Le silence était retombé dans la classe. Mélusine s’était rassise et avait repris son livre, concentrée par sa lecture. Pendant ce temps, un être différent des Elfes observait la classe depuis l’extérieur, invisible aux yeux des élèves absorbés par leur leçon. Cet individu, aux oreilles rondes et aux yeux gris clair presque transparents, se distinguait clairement de ses hôtes elfiques. Ses cheveux noirs bouclés lui donnaient un petit air négligé. C’était Ephrem, le seul Humain parmi les Elfes.
Depuis plusieurs jours, Ephrem se sentait mélancolique, une tristesse sourde envahissant son cœur. Alors que Mélusine posait des questions à ses élèves, Ephrem se perdait dans ses pensées. Pourquoi vivait-il à Yggdol alors qu’il était un Humain ? se demandait-il. Pourquoi ? Mais aussi, pourquoi arrivait-il à utiliser de la magie alors que, d’après ce qu’il savait, les Humains en étaient incapables ? Ces questions tournaient en boucle dans l'esprit d'Ephrem, comme des ombres persistantes dans la lumière. Il sentait le poids de l'incertitude peser sur ses épaules, obscurcissant même les moments les plus lumineux de sa journée. Était-ce la peur de ses propres pouvoirs qui avait conduit ses parents à l’abandonner à Selfyn, son père adoptif ? Ou bien y avait-il quelque chose de plus, tapi dans les recoins sombres de son passé, qui échappait encore à sa compréhension ? L’idée que ses pouvoirs aient pu effrayer ses parents au point de l’abandonner à Selfyn, son père adoptif, le hantait. Bien qu’il ne manque de rien, il ne se sentait pas à sa place.
Les bras croisés et le dos voûté, Ephrem ferma lentement les yeux, s’enfonçant un peu plus dans ses interrogations. Mais le carillonnement lointain d’une cloche le ramena brusquement à la réalité. C’était le signal de la fin de la classe.

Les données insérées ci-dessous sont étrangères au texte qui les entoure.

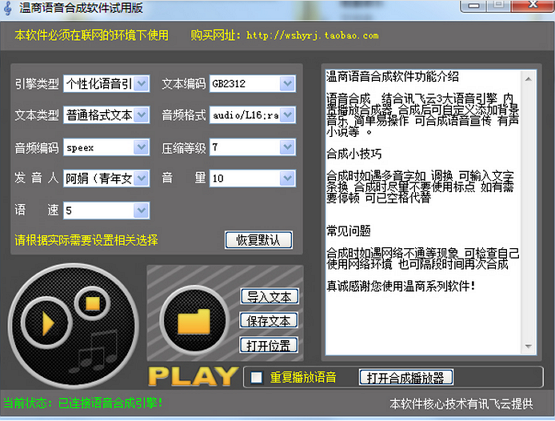The image size is (555, 421).
Task: Expand the 语速 speed dropdown
Action: coord(107,210)

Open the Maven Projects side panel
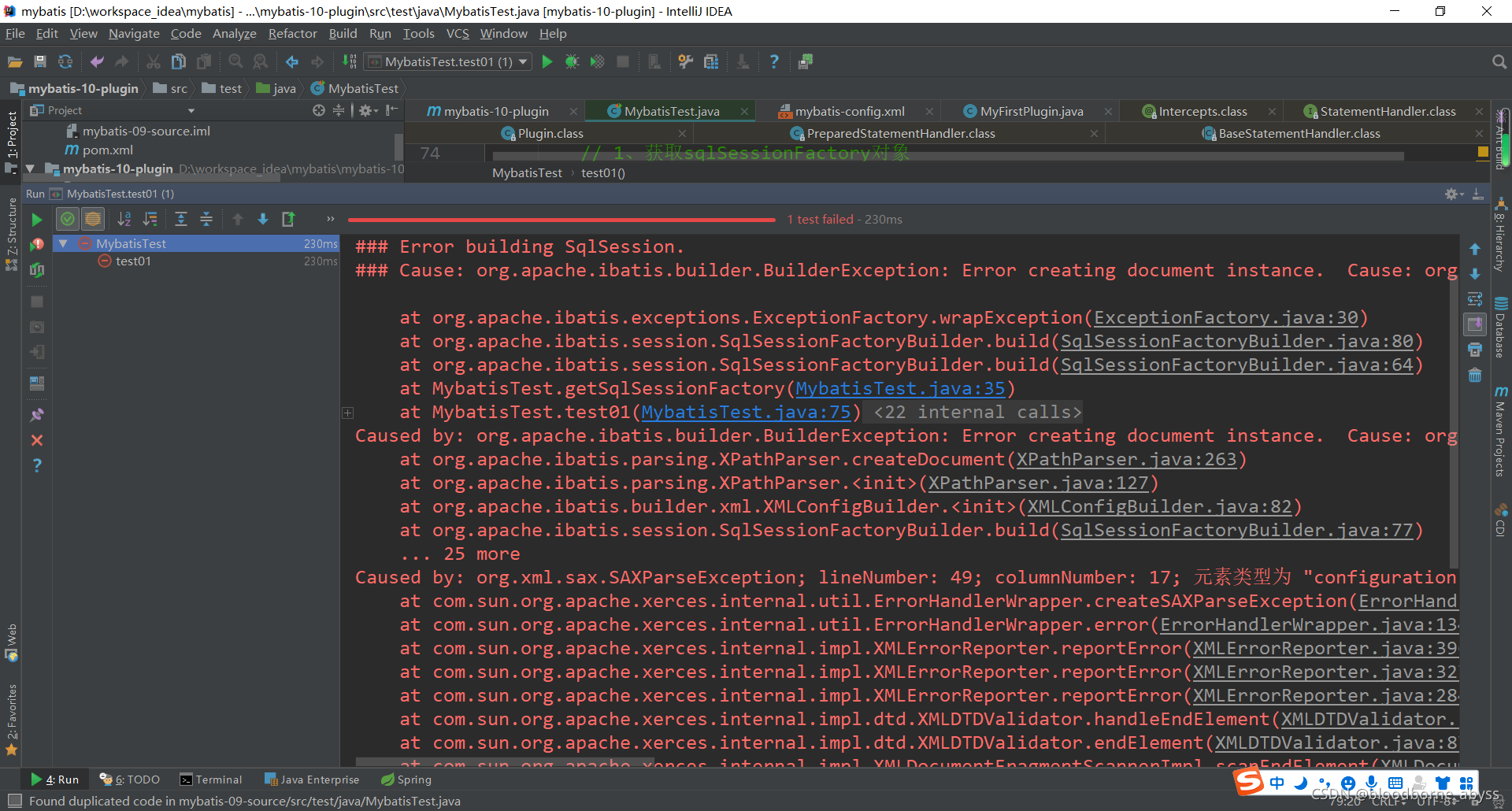[1502, 429]
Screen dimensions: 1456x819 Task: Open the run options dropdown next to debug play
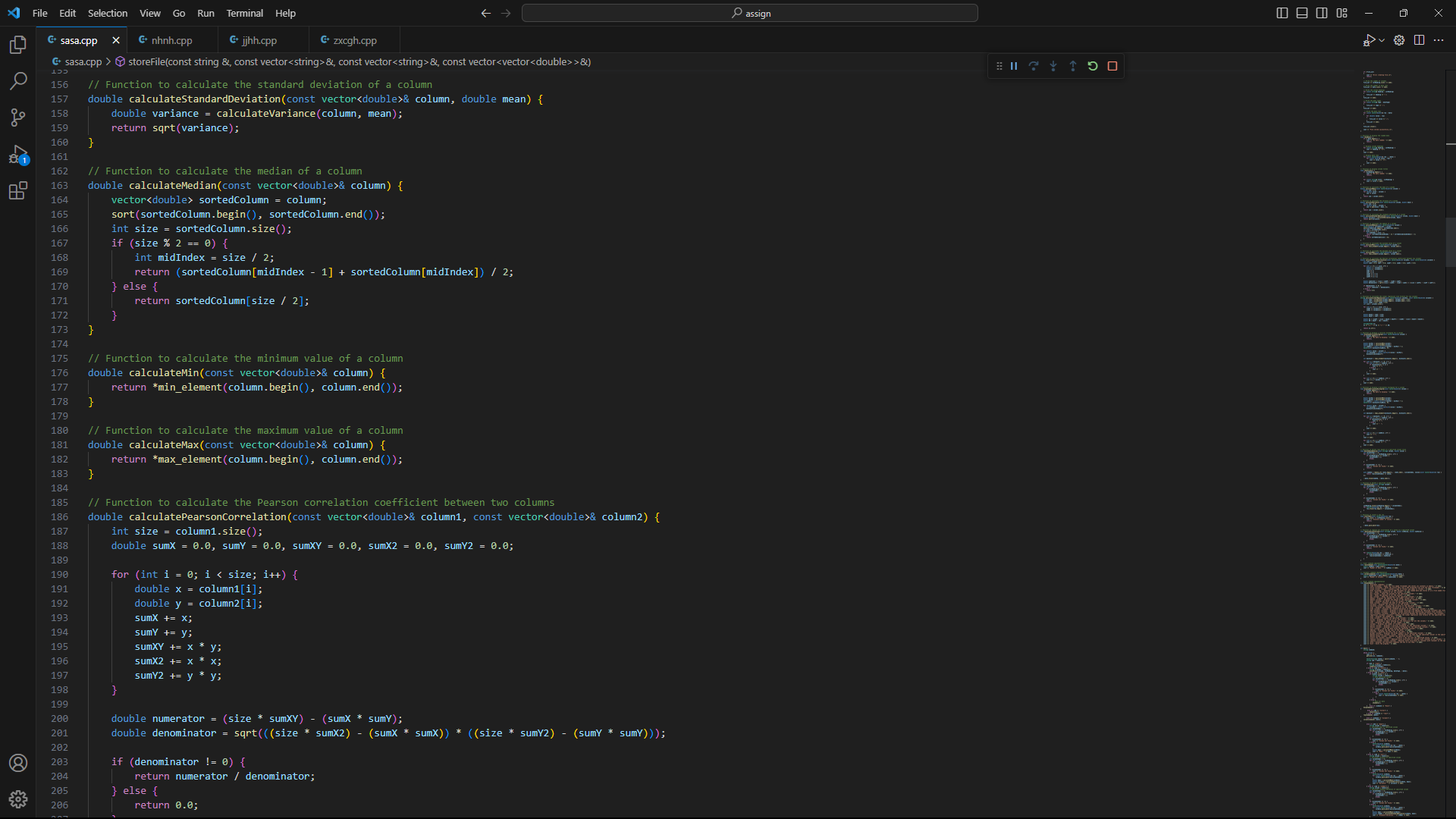(1382, 40)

Ephrem rouvrit ses yeux, et observa Mélusine mettre ses élèves en rang et les faire sortir deux par deux. Les élèves dirent au revoir à leur maitresse et se précipitèrent ensuite vers la sortie. Certain d’eux en apercevant Ephrem, lui lancèrent un timide bonjour avant de s’éloigner en courant. D’autres se contentèrent de faire comme s’ils ne le voyaient pas. D’une voix faible, Ephrem répondait aux enfants bien élevés, mais son visage, fermé, restait orienté vers Mélusine. Cette dernière, son gros volume à la main, dit au revoir au dernier élève, et se rendit enfin compte que les grands yeux d’Ephrem étaient rivés sur elle ! Elle lui adressa son plus beau sourire, et courut vers lui.

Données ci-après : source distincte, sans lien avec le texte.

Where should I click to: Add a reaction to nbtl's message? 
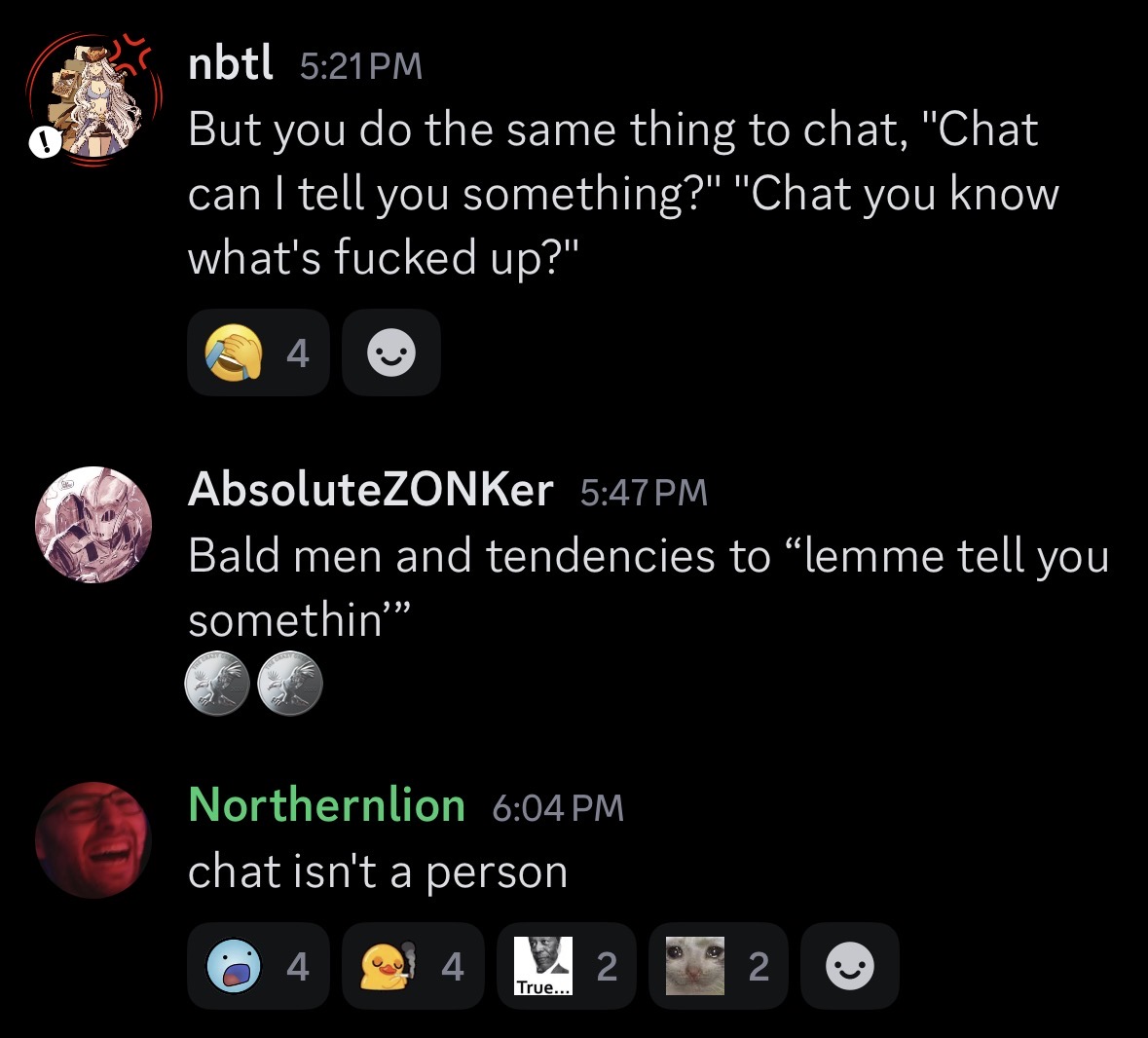[391, 352]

« Ephrem ! s’exclama-t-elle. Ça me fait plaisir de te voir. Tu as passé une bonne journée ? Moi, oui. Je suis fière de mes élèves, ils progressent si rapidement ! L’un d’eux, il s’appelle Aldonel, est particulièrement intelligent et aussi très curieux. On dirait moi quand j’étais élève ! Il a encore posé une question intéressante aujourd’hui. Beaucoup d’élèves ont participé à la classe, mais comme on s’éloignait du sujet du cours, j’ai dû les recentrés… débita-t-elle d’une seule traite, sans laisser à Ephrem le temps de tout assimiler. »
Elle passa une main dans ses mèches qui tombaient devant ses yeux, quand elle remarqua enfin que quelque chose n’allait pas !
« Tu ne te sens pas bien ? »
— Ne t’inquiète pas, le rassura le jeune Humain, je vais bien.
— Tu sais, tu devrais parler plus fort, on a du mal à t’entendre, lui reprocha-t-elle. Ce n’est pas la première fois que je te le dis !
— Je sais, souffla Ephrem en croisant ses bras.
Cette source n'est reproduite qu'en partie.